* [The task]: Can you retype the following lines verbatim, character for character?

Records
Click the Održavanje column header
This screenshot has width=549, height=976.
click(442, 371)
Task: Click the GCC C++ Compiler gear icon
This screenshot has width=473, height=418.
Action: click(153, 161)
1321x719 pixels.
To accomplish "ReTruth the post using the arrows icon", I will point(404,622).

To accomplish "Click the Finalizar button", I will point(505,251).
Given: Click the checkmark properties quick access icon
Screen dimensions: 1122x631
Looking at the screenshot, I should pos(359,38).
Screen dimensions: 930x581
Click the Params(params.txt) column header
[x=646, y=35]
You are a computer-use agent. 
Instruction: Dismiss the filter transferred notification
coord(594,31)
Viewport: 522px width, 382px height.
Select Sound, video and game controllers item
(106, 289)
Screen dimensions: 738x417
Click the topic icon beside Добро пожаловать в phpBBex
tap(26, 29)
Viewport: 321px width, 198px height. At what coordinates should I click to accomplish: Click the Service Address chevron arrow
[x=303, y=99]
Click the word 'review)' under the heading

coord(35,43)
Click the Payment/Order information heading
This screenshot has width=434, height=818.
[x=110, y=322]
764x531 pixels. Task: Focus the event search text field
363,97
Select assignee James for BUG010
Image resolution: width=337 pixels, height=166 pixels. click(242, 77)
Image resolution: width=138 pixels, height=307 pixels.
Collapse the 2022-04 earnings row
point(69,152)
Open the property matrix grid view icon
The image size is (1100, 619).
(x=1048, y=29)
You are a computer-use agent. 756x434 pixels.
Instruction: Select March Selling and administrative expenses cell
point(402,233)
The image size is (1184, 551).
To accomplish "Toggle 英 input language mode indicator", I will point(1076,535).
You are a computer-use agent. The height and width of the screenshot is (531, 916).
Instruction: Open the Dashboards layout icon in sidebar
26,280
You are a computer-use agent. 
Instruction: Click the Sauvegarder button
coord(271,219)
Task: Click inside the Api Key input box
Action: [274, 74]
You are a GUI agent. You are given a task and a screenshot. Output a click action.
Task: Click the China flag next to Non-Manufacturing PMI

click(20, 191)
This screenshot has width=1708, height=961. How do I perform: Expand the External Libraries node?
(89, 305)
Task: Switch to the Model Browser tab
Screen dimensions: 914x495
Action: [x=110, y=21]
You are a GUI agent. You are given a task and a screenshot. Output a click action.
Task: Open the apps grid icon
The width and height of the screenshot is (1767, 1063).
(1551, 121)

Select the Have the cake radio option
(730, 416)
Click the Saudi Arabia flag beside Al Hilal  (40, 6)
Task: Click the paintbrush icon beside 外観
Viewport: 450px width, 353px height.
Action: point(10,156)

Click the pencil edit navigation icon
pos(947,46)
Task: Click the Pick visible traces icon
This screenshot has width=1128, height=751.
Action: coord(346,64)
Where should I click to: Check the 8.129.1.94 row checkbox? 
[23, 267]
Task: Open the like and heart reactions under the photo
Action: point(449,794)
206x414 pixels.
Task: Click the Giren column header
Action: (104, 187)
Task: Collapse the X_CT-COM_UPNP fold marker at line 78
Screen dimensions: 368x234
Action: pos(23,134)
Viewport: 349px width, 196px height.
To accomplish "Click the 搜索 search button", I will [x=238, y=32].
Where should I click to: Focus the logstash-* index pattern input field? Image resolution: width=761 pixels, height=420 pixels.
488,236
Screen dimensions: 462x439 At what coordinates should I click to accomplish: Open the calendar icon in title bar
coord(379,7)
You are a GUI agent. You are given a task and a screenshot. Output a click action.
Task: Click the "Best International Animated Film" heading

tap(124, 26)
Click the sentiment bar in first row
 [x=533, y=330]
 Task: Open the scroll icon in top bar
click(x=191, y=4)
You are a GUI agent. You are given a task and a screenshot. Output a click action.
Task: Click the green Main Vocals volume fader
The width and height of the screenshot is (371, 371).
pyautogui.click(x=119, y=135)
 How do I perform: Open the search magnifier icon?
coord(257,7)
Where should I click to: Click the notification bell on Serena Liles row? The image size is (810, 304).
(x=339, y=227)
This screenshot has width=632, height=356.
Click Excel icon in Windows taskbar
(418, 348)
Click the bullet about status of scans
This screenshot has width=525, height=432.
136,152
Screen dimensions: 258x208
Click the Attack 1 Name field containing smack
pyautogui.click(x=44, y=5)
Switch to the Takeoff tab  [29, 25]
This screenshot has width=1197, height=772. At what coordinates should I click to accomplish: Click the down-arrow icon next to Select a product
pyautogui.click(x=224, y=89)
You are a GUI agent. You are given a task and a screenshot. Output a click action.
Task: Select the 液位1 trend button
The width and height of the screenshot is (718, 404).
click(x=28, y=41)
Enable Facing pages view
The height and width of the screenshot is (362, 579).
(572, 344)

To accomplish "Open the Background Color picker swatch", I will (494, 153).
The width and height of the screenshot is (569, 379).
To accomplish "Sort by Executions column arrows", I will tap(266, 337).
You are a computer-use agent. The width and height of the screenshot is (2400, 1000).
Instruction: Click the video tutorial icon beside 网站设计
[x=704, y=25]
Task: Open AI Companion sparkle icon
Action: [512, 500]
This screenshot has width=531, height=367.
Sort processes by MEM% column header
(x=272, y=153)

* [Full answer]:
Click the Održavanje column header
This screenshot has width=549, height=976.
click(442, 371)
Task: Click the GCC C++ Compiler gear icon
This screenshot has width=473, height=418.
Action: click(153, 161)
1321x719 pixels.
To accomplish "ReTruth the post using the arrows icon", I will point(404,622).

To accomplish "Click the Finalizar button", I will point(505,251).
Given: Click the checkmark properties quick access icon
Screen dimensions: 1122x631
Looking at the screenshot, I should pos(359,38).
Screen dimensions: 930x581
Click the Params(params.txt) column header
[x=646, y=35]
You are a computer-use agent. 
Instruction: Dismiss the filter transferred notification
coord(594,31)
Viewport: 522px width, 382px height.
Select Sound, video and game controllers item
(106, 289)
Screen dimensions: 738x417
Click the topic icon beside Добро пожаловать в phpBBex
tap(26, 29)
Viewport: 321px width, 198px height. At what coordinates should I click to accomplish: Click the Service Address chevron arrow
[x=303, y=99]
Click the word 'review)' under the heading

coord(35,43)
Click the Payment/Order information heading
This screenshot has width=434, height=818.
[x=110, y=322]
764x531 pixels. Task: Focus the event search text field
363,97
Select assignee James for BUG010
Image resolution: width=337 pixels, height=166 pixels. click(242, 77)
Image resolution: width=138 pixels, height=307 pixels.
Collapse the 2022-04 earnings row
point(69,152)
Open the property matrix grid view icon
The image size is (1100, 619).
(x=1048, y=29)
You are a computer-use agent. 756x434 pixels.
Instruction: Select March Selling and administrative expenses cell
point(402,233)
The image size is (1184, 551).
To accomplish "Toggle 英 input language mode indicator", I will point(1076,535).
You are a computer-use agent. The height and width of the screenshot is (531, 916).
Instruction: Open the Dashboards layout icon in sidebar
26,280
You are a computer-use agent. 
Instruction: Click the Sauvegarder button
coord(271,219)
Task: Click inside the Api Key input box
Action: [274, 74]
You are a GUI agent. You are given a task and a screenshot. Output a click action.
Task: Click the China flag next to Non-Manufacturing PMI

click(20, 191)
This screenshot has width=1708, height=961. How do I perform: Expand the External Libraries node?
(89, 305)
Task: Switch to the Model Browser tab
Screen dimensions: 914x495
Action: [x=110, y=21]
You are a GUI agent. You are given a task and a screenshot. Output a click action.
Task: Open the apps grid icon
The width and height of the screenshot is (1767, 1063).
(1551, 121)

Select the Have the cake radio option
(730, 416)
Click the Saudi Arabia flag beside Al Hilal  (40, 6)
Task: Click the paintbrush icon beside 外観
Viewport: 450px width, 353px height.
Action: point(10,156)

Click the pencil edit navigation icon
pos(947,46)
Task: Click the Pick visible traces icon
This screenshot has width=1128, height=751.
Action: coord(346,64)
Where should I click to: Check the 8.129.1.94 row checkbox? 
[23, 267]
Task: Open the like and heart reactions under the photo
Action: point(449,794)
206x414 pixels.
Task: Click the Giren column header
Action: (104, 187)
Task: Collapse the X_CT-COM_UPNP fold marker at line 78
Screen dimensions: 368x234
Action: pos(23,134)
Viewport: 349px width, 196px height.
To accomplish "Click the 搜索 search button", I will [x=238, y=32].
Where should I click to: Focus the logstash-* index pattern input field? Image resolution: width=761 pixels, height=420 pixels.
488,236
Screen dimensions: 462x439 At what coordinates should I click to accomplish: Open the calendar icon in title bar
coord(379,7)
You are a GUI agent. You are given a task and a screenshot. Output a click action.
Task: Click the "Best International Animated Film" heading

tap(124, 26)
Click the sentiment bar in first row
 [x=533, y=330]
 Task: Open the scroll icon in top bar
click(x=191, y=4)
You are a GUI agent. You are given a task and a screenshot. Output a click action.
Task: Click the green Main Vocals volume fader
The width and height of the screenshot is (371, 371).
pyautogui.click(x=119, y=135)
 How do I perform: Open the search magnifier icon?
coord(257,7)
Where should I click to: Click the notification bell on Serena Liles row? The image size is (810, 304).
(x=339, y=227)
This screenshot has width=632, height=356.
Click Excel icon in Windows taskbar
(418, 348)
Click the bullet about status of scans
This screenshot has width=525, height=432.
136,152
Screen dimensions: 258x208
Click the Attack 1 Name field containing smack
pyautogui.click(x=44, y=5)
Switch to the Takeoff tab  [29, 25]
This screenshot has width=1197, height=772. At what coordinates should I click to accomplish: Click the down-arrow icon next to Select a product
pyautogui.click(x=224, y=89)
You are a GUI agent. You are given a task and a screenshot. Output a click action.
Task: Select the 液位1 trend button
The width and height of the screenshot is (718, 404).
click(x=28, y=41)
Enable Facing pages view
The height and width of the screenshot is (362, 579).
(572, 344)

To accomplish "Open the Background Color picker swatch", I will (494, 153).
The width and height of the screenshot is (569, 379).
To accomplish "Sort by Executions column arrows", I will tap(266, 337).
You are a computer-use agent. The width and height of the screenshot is (2400, 1000).
Instruction: Click the video tutorial icon beside 网站设计
[x=704, y=25]
Task: Open AI Companion sparkle icon
Action: [512, 500]
This screenshot has width=531, height=367.
Sort processes by MEM% column header
(x=272, y=153)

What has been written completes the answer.